Oltre 51 milioni disponibili, quest’anno, per interventi urgenti di messa in sicurezza del territorio, in seguito agli episodi di maltempo che hanno colpito l’Emilia-Romagna tra il 2017 e il 2018. Di questi, quasi 11 milioni serviranno per continuare i lavori più urgenti nelle zone danneggiate dagli eventi meteo eccezionali verificatisi tra il 27 ottobre e il 5 novembre 2018, su tutte le province dell’Emilia-Romagna.
Altri 40 milioni sono invece la prima tranche di un finanziamento triennale 2019-2021 di 135 complessivi, per interventi sulle criticità ancora aperte. Sono i fondi messi a disposizione dell’Emilia-Romagna nell’ambito del riparto nazionale, al centro dell’incontro di oggi, a Roma, fra il presidente del Consiglio, Giuseppe Conte, e i governatori della Conferenza delle Regioni, guidata dal presidente Stefano Bonaccini, per illustrare il cosiddetto pacchetto ‘ProteggItalia’.

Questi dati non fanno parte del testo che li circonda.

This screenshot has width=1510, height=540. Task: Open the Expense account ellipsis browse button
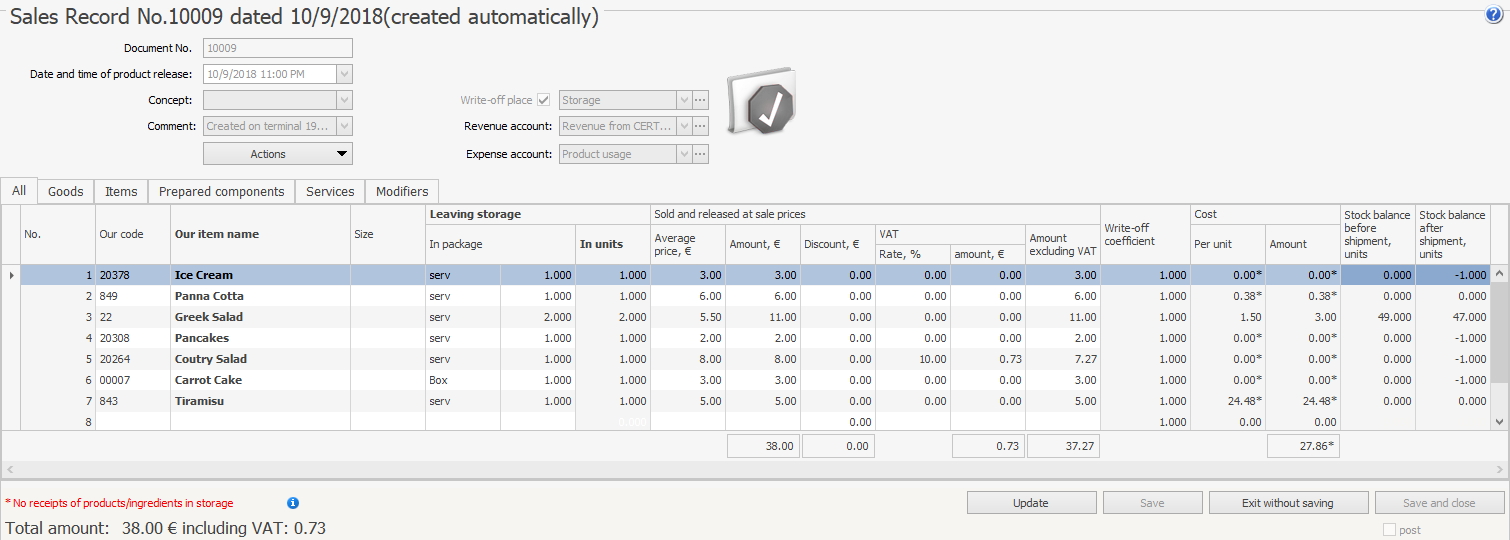pyautogui.click(x=701, y=154)
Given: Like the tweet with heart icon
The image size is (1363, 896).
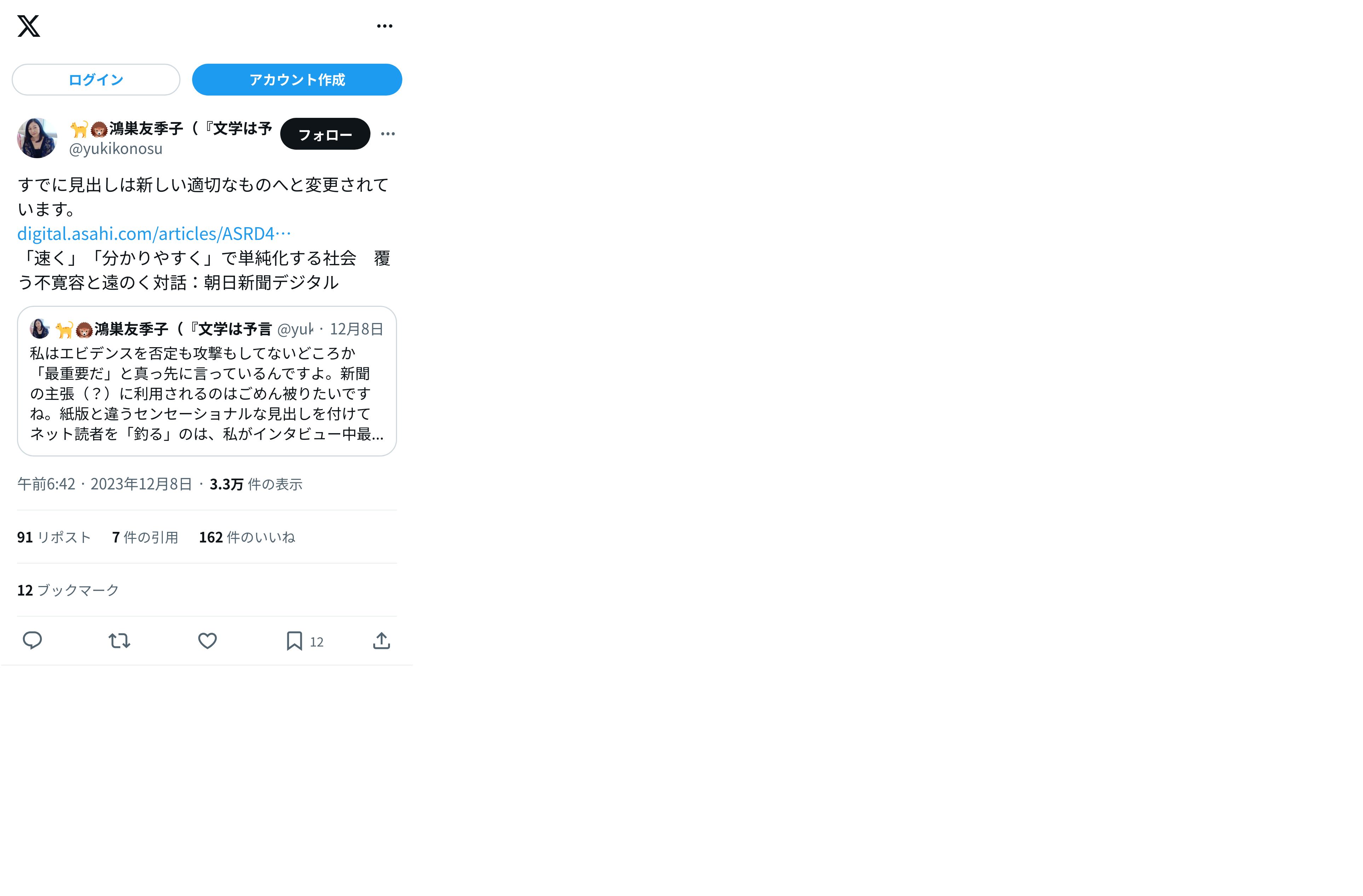Looking at the screenshot, I should click(207, 641).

”É un risultato positivo – afferma il presidente Bonaccini – frutto della collaborazione con il Governo. Con questo provvedimento otteniamo risorse importanti per l’Emilia-Romagna, per affrontare le conseguenze degli eventi meteo eccezionali degli ultimi due anni”. ”Ora però – prosegue il presidente – chiediamo al premier Conte di avere degli elementi di certezza in più sui fondi per la messa in sicurezza del territorio e per gli interventi strutturali che sono previsti per il prossimo triennio”.
“Non dobbiamo e non possiamo lavorare solo sulle emergenze – prosegue -: servono le risorse per costruire vera prevenzione. La nostra Regione ha già inviato a Roma progetti pronti a partire, pari a oltre 180 milioni di euro, rispetto ai quali stiamo aspettando risposte da mesi”.
”Abbiamo bisogno di programmazione e di una strategia solida – conclude Bonaccini – per permettere ai territori di realizzare, in modo ordinato, le opere necessarie a garantire la sicurezza dei cittadini”. In particolare, sono quattro le emergenze che hanno interessato l’Emilia-Romagna negli ultimi due anni e per le quali sono stati stanziati i fondi.
Nel 2017, il maltempo estivo, con trombe d’aria e venti forti nelle province di Ravenna, Forlì-Cesena e Ferrara, tra luglio e agosto, a cui sono seguiti, nel periodo 8-12 dicembre, il gelicidio in Appennino e le piogge intense nelle province di Piacenza, Parma, Reggio Emilia, Modena, Bologna e Forlì-Cesena, con l’alluvione del Parma a Colorno, dell’Enza a Brescello e del Secchia a Campogalliano. Nel 2018, ancora neve, pioggia e frane si sono verificate nei mesi di febbraio e marzo e hanno colpito collina e montagna in tutte le province, eccetto Ferrara; poi, tra il 27 ottobre e il 5 novembre, una nuova ondata di maltempo ha causato danni in tutta la regione. Da questi interventi restano ancora esclusi i fondi chiesti dopo la recente esondazione del Reno, nel bolognese, per i quali si sta ancora aspettando la dichiarazione dello stato di emergenza nazionale.